Chang’s article focused on the fascinating physics behind graphene. “The hype is bigger,” Carlo Beenakker, a professor of theoretical physics at Leiden University, told Chang, “because the physics is richer.”

The commercial applications of graphene are just as exciting, entrepreneur John Lettow tells EQN. Lettow is part of a joint venture with Ilhan Aksay and Bob Prud’homme, both professors of chemical engineering at Princeton.

“It’s terrific that top-flight physicists are pursuing this,” said Lettow. “But graphene is not just an academic exercise. It will have a big, immediate commercial impact.” According to Lettow, who graduated from Princeton Engineering in 1995 and did his senior thesis with Aksay, their company, Vorbeck Materials Corp., is the only company to be commercially producing graphene.

Lettow says that graphene is likely to eclipse carbon nanotubes, one of the hottest areas of nanotechnology. Graphene promises many of the same exciting applications as carbon nanotubes, which are costly and difficult to manufacture. “The real breakthrough is that Ilhan and Bob have found a way to produce graphene cheaply,” Lettow said.

Graphite, the most stable form of carbon on Earth, consists of many layers of graphene. Through a chemical process, Aksay and Prud’homme explode graphite into ultrathin individual sheets of graphene. The image above, captured by postdoctoral researcher Hannes Schniepp with an atomic force microscope, shows about 20 sheets of graphene.

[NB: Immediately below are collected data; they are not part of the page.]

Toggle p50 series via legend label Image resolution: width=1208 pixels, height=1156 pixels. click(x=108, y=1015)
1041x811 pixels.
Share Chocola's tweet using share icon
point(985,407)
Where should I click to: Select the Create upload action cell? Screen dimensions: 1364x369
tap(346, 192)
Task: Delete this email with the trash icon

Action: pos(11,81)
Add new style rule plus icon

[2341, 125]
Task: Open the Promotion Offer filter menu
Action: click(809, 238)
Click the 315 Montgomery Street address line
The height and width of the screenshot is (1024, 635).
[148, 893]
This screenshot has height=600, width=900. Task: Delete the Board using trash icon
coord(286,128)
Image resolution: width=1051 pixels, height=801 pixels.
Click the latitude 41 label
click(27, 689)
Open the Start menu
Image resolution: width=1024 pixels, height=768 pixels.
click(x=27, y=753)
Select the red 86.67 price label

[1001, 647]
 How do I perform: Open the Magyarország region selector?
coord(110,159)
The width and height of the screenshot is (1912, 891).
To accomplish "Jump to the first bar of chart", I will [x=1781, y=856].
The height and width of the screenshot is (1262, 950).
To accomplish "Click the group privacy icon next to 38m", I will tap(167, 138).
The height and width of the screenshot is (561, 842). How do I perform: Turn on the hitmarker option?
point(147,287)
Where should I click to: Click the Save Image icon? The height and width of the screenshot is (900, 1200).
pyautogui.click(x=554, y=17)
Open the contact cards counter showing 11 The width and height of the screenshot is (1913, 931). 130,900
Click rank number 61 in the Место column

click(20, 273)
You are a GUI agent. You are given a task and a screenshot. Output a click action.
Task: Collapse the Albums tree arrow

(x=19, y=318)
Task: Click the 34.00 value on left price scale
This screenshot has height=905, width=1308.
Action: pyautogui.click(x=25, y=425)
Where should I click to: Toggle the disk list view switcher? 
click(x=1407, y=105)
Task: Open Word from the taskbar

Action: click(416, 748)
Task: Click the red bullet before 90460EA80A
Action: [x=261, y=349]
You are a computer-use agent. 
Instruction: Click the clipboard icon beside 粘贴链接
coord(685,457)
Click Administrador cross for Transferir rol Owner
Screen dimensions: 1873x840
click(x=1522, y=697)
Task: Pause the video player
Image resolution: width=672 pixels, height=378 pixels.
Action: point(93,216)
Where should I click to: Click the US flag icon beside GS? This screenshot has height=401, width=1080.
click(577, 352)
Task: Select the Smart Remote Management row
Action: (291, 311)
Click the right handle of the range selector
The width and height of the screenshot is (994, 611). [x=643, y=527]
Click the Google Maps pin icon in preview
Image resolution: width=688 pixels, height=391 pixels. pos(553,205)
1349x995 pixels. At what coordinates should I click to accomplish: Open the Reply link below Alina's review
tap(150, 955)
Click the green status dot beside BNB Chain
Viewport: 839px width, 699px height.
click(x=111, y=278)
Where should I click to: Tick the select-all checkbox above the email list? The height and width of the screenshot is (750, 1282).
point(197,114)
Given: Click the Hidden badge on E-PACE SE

Each sheet is only a couple of nanometers high and 200 to 500 nanometers wide (to put this in perspective, the average human hair is about 40,000 nanometers wide).

Aksay and Prud’homme have collaborated in their graphene work with Princeton professor of chemistry Roberto Car, Princeton associate research scholar Je-Luen Li, and Konstantin Kudin, an associate research scholar at the Princeton Institute for the Science and Technology of Materials. Delve further into the basic science behind their work in this Nature news article or this Physical Review Letters paper, for which Je-Luen Li was the lead author.

For more on the industrial potential of graphene, see this hot-off-the-presses issue of Plastics Technology. Aksay’s work with nature-inspired materials is mentioned in this Technology Review article. And you can look into one of Prud’homme’s many other research endeavors here.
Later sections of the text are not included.